The ‘always’ aspect of this line from the Little Mandate is no burden since our hearts beat all day long, for our very existence is prayer, and fidelity to the duty of the moment is itself prayer. There is no dichotomy between the serving actions of Martha and the contemplative stance of Mary in the presence of Christ. Indeed, action must lead to contemplation and contemplation to action, the mobius strip of living the Gospel with our lives.

Fasting itself must be marked with love, lack of self interest, be done as act of intercession and remembering, intercede for Divine Mercy for our sins and those of the whole world and remembering that our real needed food and drink is the Holy Eucharist. Fasting should not be restricted to food. Indeed, better not to fast from food of any kind, or any kind of drink if we are unwilling to fast from a very long list of unholiness from self-interest, ego, judging others, etc. etc., etc. Yes the classic form of fasting, such as is common practice during Lent is blessed, but fasting from actions and attitudes that hurt or demean, judge, or reject others, etc., is very much blessed.

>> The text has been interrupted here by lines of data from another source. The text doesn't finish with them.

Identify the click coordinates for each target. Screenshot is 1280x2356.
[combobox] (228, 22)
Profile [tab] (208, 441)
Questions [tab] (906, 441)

The absolute depths of Pray, fast. Pray always, fast, is best shown by the following: One day Father Lot went to Father Joseph and told him, “As far as I can I keep my rule. I eat little, I pray and I am silent. I work with my hands and share my bread with the poor. As best I can, I strive to purify my heart. What else should I do?” Then Father Joseph stood up and stretched out his arms, and from his fingers shot tongues of fire. “If you want,” he said, “you can become a living flame.”  After that quotation from the Desert Fathers, Pelton continues: To become a living flame: that is the Gospel proclaimed by Jesus the Master. That is what He Himself is, the blazing sun who lights the whole world………There is no secret about the nature of that fire. It is simply love……It is the living Spirit of the living God, alive in us. It is the Holy Spirit who pours God’s love into us and makes us living flames……Our Lord and Master has made Himself our food and drink as He has made Himself our fire and light. It we remain inconsolable until our own prayer pierces the clouds and the Father makes us also living flames, the reason is that our burning is ultimately for others. Everywhere our sisters and brothers are dying of hunger, cold, and disbelief. It we refuse the humility of Christ and the fire of His love, who will feed them or warm them – or light their way home to the tenderness of the Father? [2]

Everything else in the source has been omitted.